Por más que no quepa excluir la posibilidad de una autodeterminación real del enfermo solicitante, capaz de satisfacer las exigibles garantías, lo que está en juego no es sólo un número determinado de vidas humanas -que por reducido que llegara a constatarse no cabría considerar 'despreciable'- sino, una vez más, "la estructura de nuestra experiencia moral en su conjunto", en la medida en que el loable logro de "un aumento de la autonomía del individuo" se produjera a costa de "minar la autocomprensión normativa de las personas, que rigen su propia vida y se reconocen mutuamente similar respeto". Su más elocuente consecuencia se plasmaría en la quiebra de la relación de confianza en que el trato entre médico y paciente se desenvuelve. La búsqueda de una solución a casos concretos dignos de piedad podría acabar traduciéndose en el cambio radical de un ámbito de actividad social, como consecuencia inevitable de la conversión de la excepción en norma. El problema, una vez más, consistirá en resolver si la actitud más progresista no consistirá en detectar "un incremento de libertad necesitado de regulación normativa", más que en reconocer jurídicamente "la consolidación de transformaciones que dependen de preferencias no necesitadas de autolimitación alguna”.

Ello no haría sino reabrir un debate jurídico ya habitual ante este tipo de situaciones límite. Se tiende a identificar la defensa más adecuada de los bienes jurídicos en juego con la promoción de reformas por vía legislativa; mediante una despenalización generalizadora o incluso mediante una legalización que se limitara a establecer un control del proceso de decisión realizado ex post facto. La alternativa apunta a la apreciación por vía judicial en cada caso de las atenuantes e incluso eximentes que las circunstancias aconsejen. En paralelo a este debate surgirá también la no menos tópica discusión sobre la conveniencia de evitar una excesiva judicialización de la sanidad, dando mayor protagonismo a protocolos de 'buena praxis' clínica.

En cualquier caso, la presencia inevitable del otro, que acabará asumiendo un notable protagonismo en la consumación de la eutanasia activa, invita a reflexionar sobre la relación entre dignidad y autonomía. Históricamente parece fuera de discusión la primacía de la primera. Es la dignidad de la persona humana la que sirve de fundamento al libre desarrollo de su personalidad.

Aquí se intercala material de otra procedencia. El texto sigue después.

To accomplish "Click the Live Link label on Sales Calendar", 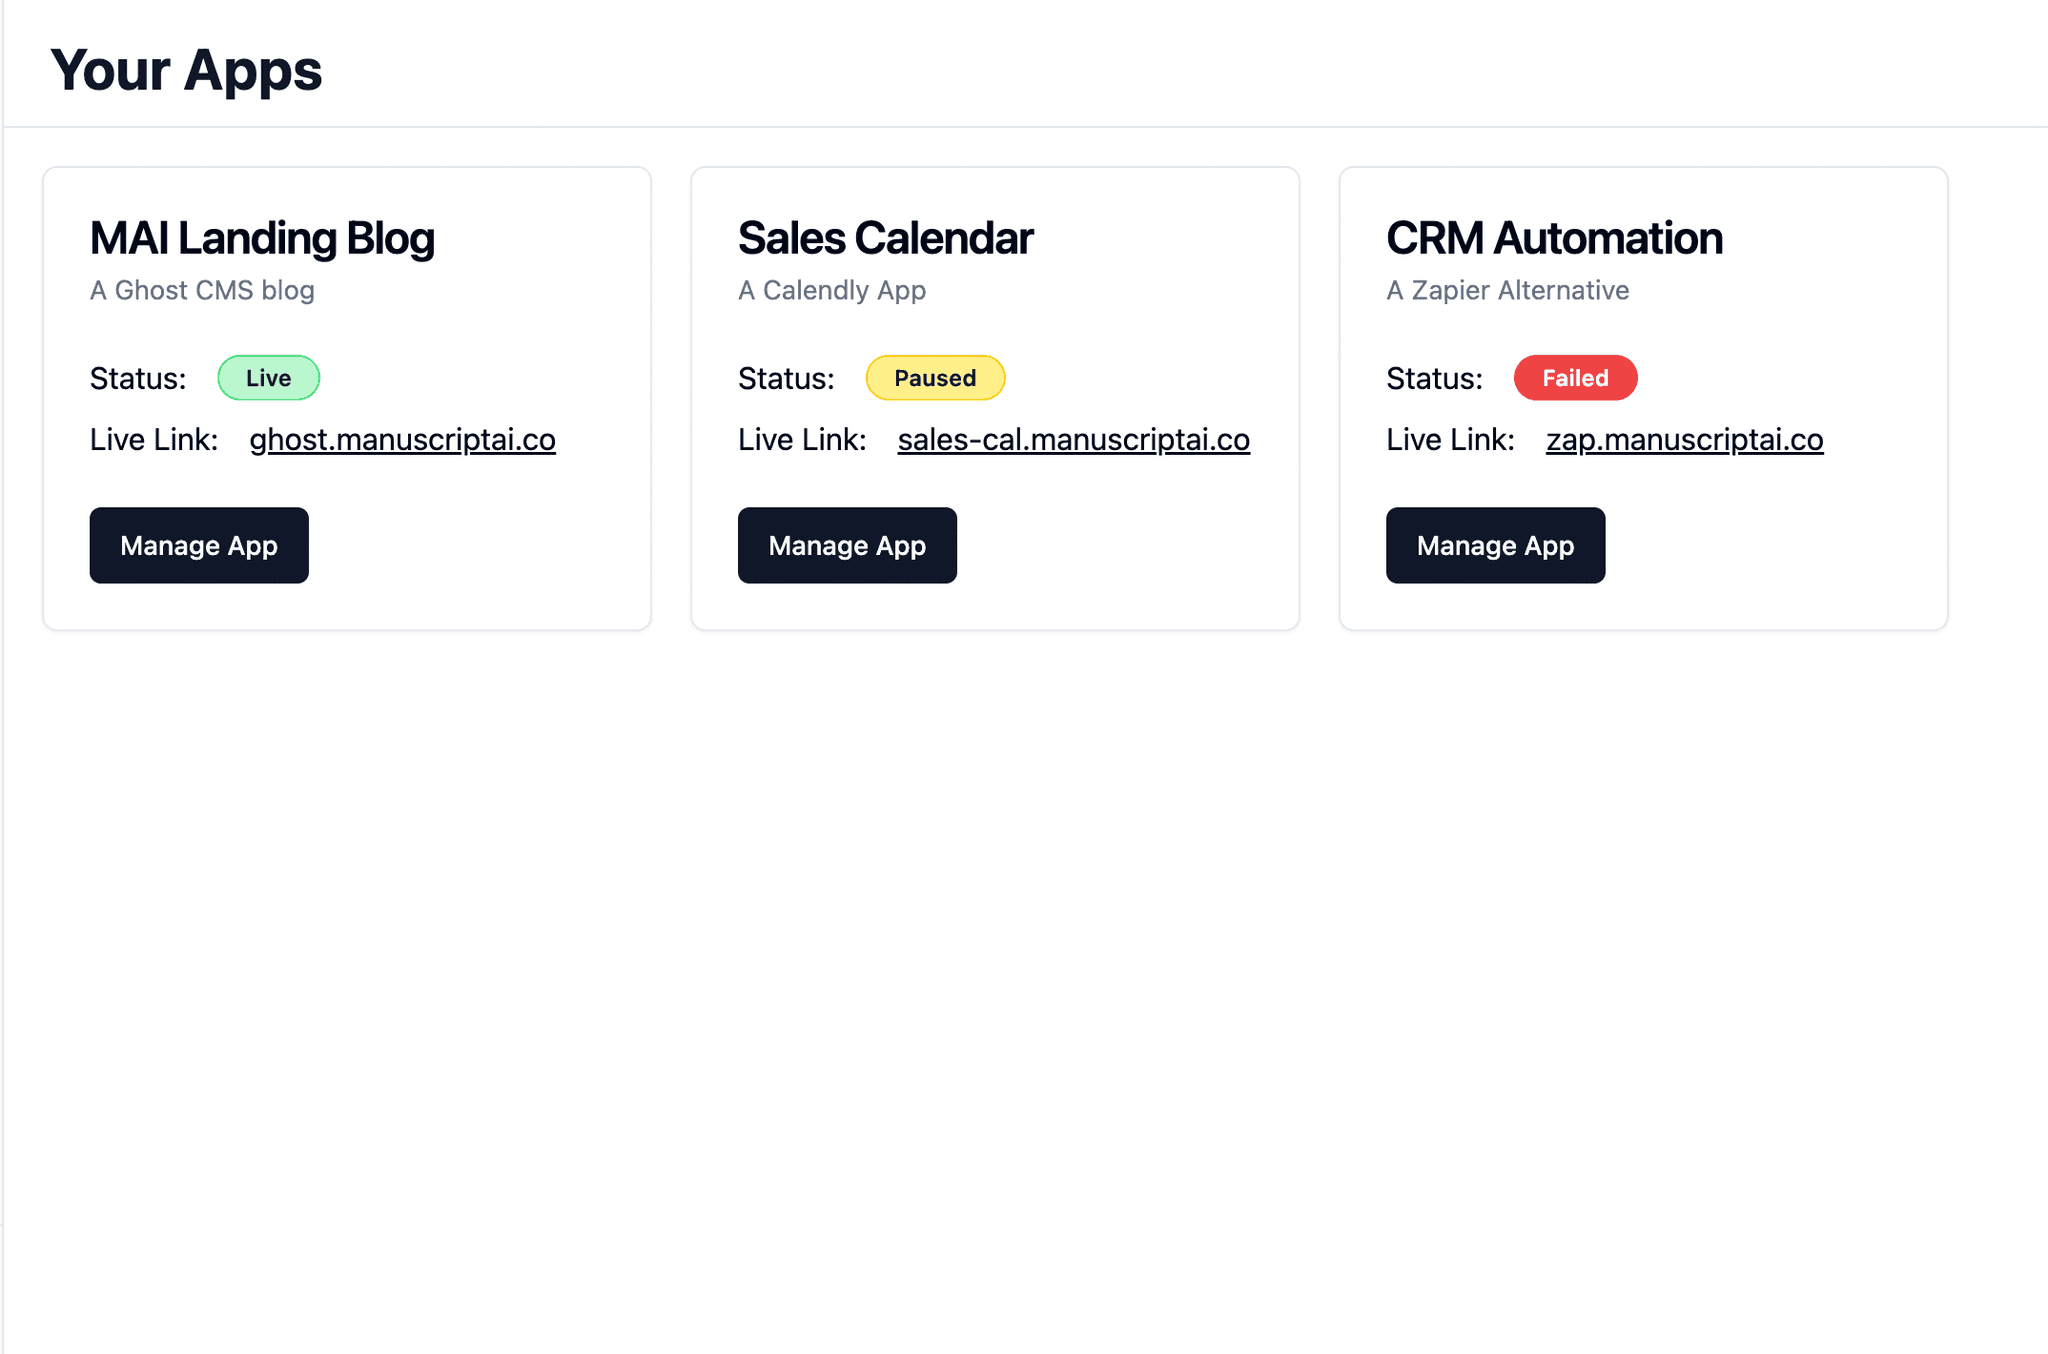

Es la dignidad la que marca al otro un ámbito de intangibilidad, vetando todo intento de condicionamiento heterónomo. Paradójicamente, la progresiva afirmación en el ámbito sanitario del principio de autonomía, centrado en el consentimiento informado, puede acabar invirtiendo esa relación, con consecuencias nada irrelevantes. El reconocimiento efectivo de esa dignidad puede acabar dependiendo de la capacidad de expresar la propia autonomía. Si lo digno sería respetar esa autodeterminación, 'a contrario' la incapacidad de expresarla dejaría en manos de terceros la apreciación heterónoma de si la calidad de esa vida la hace digna de ser conservada.

No hay duda de que un planteamiento abierto a la transcendencia cuenta con argumentos privilegiados para mantener la primacía de la dignidad como fundamento de la autonomía. Pero ello no hace sino resaltar en qué medida el problema actual radica en el fracaso de los intentos de fundarla prescindiendo de tal punto de apoyo.